Jesus Died On The Cross So You Could Wear A Jock!


Once a niche anti-chafing campaign, the jockstrap was not always the sanctimonious starlet we know today. 1874, a date second in significance to the birth of Jesus Christ, marks the year in which the jock hit locker rooms. Invented by C. F. Bennet, its sole purpose was to provide support for bicycle jockeys. While the strap we know and adore now is assless, the previous iteration resembled a thong. Similarly to Christ, a later version of the jock claimed to “save lives” in the early 20th century.

 Known as the Heidelberg Electric Belt, this electric voltage jock claimed to cure a number of ailments, such as kidney disorders and erectile dysfunction. While the jury was still out on Jesus, it was discovered that, to no one’s surprise, Heidelberg’s belt cured nothing. The classic jockstrap made its way back to dads and athletes until, as tradition, it was reborn by those who know a diva when they see one: the gay community.

Around this time, hyper-masculinity had become a staple in queer fashion. Tom of Finland entered the zeitgeist, and gym culture began to flourish. What was once a reminder of stereotypical differences became a fantasy. Sport was homoerotic. The fetishization of the “straight jock” made its way stylistically into queer spaces, becoming a sex symbol amongst gay men overnight.  

This sudden emphasis on hyper-masculinity fueled by kink and fetish transpired out of assimilation. During the AIDS crisis, the image of a gay man was one who appeared sickly and scrawny. To combat this, many men took to the gym, hoping that the layers of muscle would ward off any stereotyping. Simultaneously, gyms became popular cruising establishments. This prompted a new beginning for the jockstrap as sports turned toward compression shorts to fill the ass-sized gap God intended.

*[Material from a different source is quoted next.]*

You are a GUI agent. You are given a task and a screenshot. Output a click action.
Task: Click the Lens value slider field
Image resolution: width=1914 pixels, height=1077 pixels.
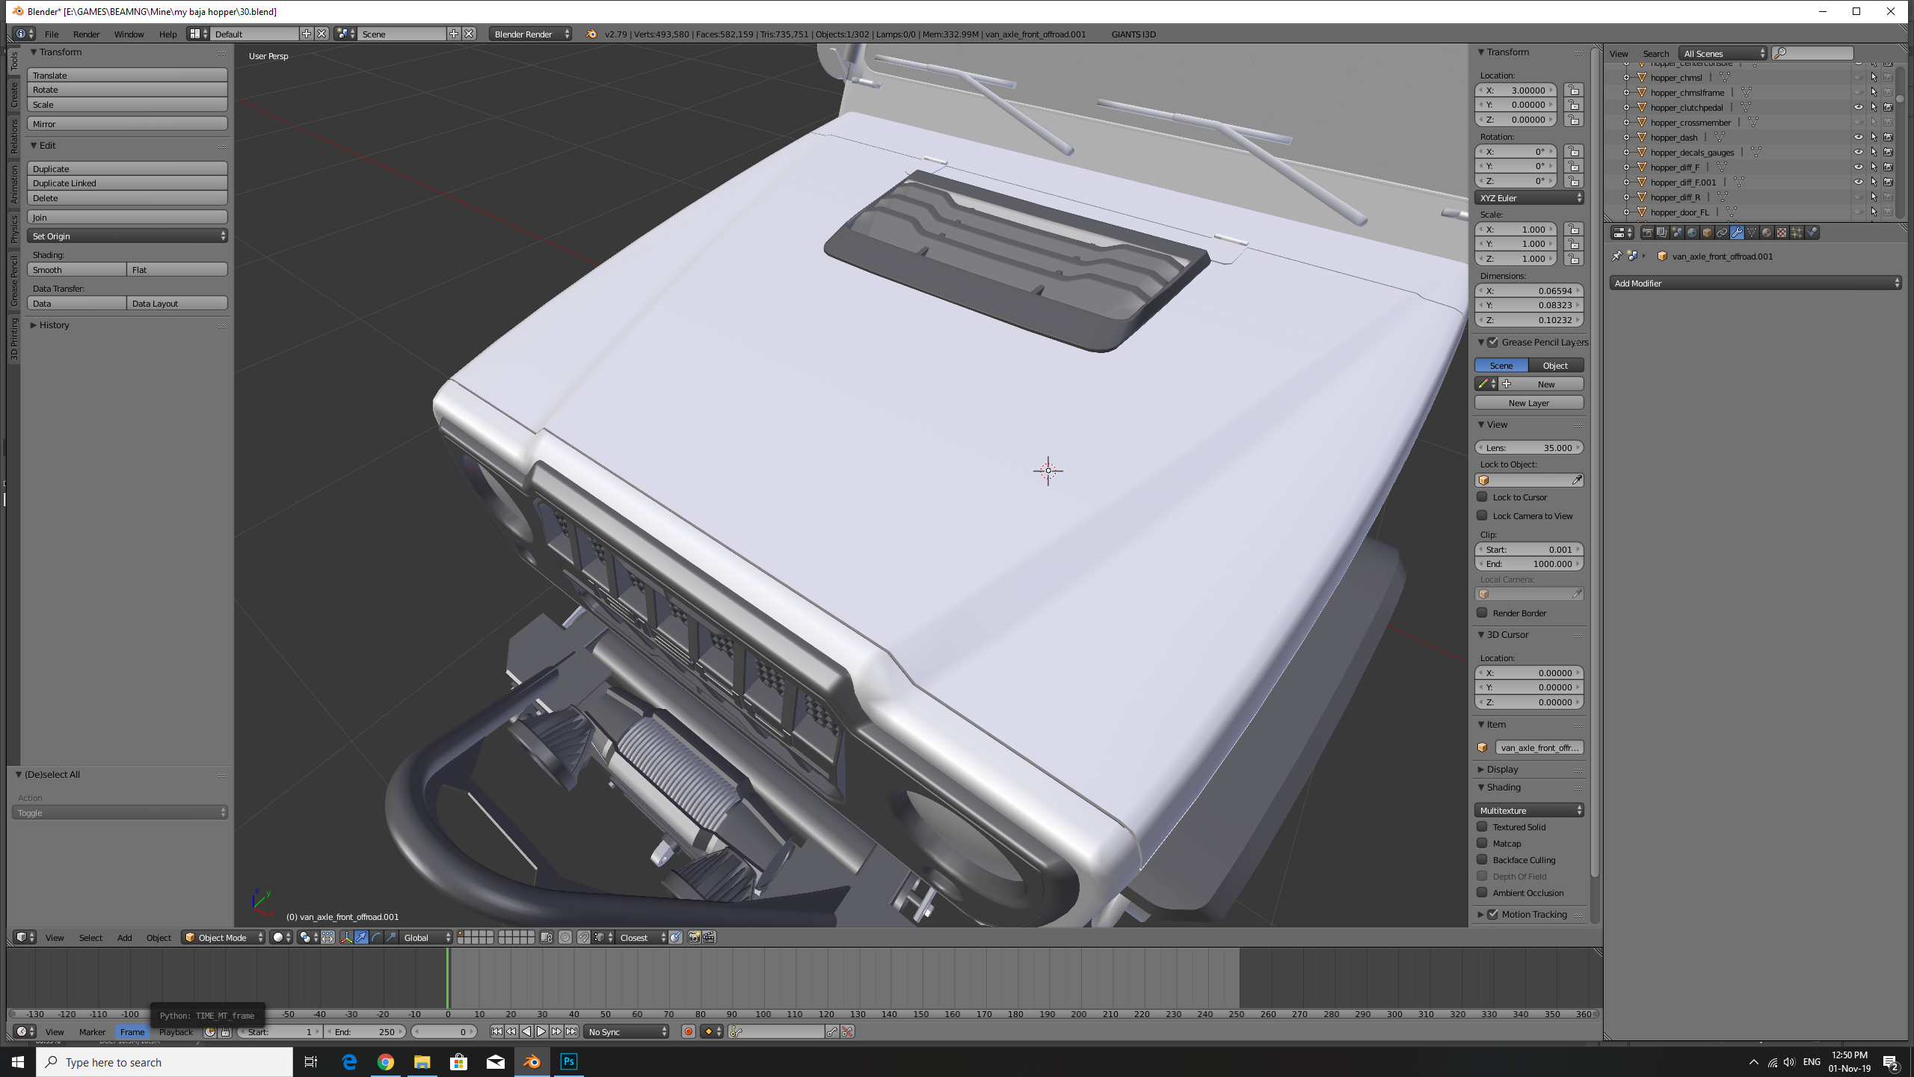point(1528,448)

 While it has remained a constant in queer spaces, the jock has slowly begun to enter the mainstream. Designers have now incorporated the “male g-string” into their collections. The recent social climb is partly due to designers such as John Galliano, JW Anderson, Gucci, Vivian Westwood, Thom Browne, Ludovic de Saint Sernin, and others. This push from queer designers coincides with the queerification of men’s clothing. This expression has gone on to take the forms of Troye Sivan’s Rush and Kim Kardashian’s Interview Magazine cover, with the jock a recurring theme in both. 

This renaissance inspires a wave of sex positivity. The definition of business in the front and party in the back. In a time when gay men were made to feel ashamed for sex, the jockstrap instilled a sense of freedom. Now, that freedom can be shared. You can wear it to the bars on Saturday and ask for forgiveness in it on Sunday. The duality of man. From runways to bedrooms, locker rooms to church pews, every day is a day closer to the jock rapture. As people continue to find new ways of incorporating the gay holy grail into pop culture, the jockstrap continues to live a life run through, just the way it’s meant to be.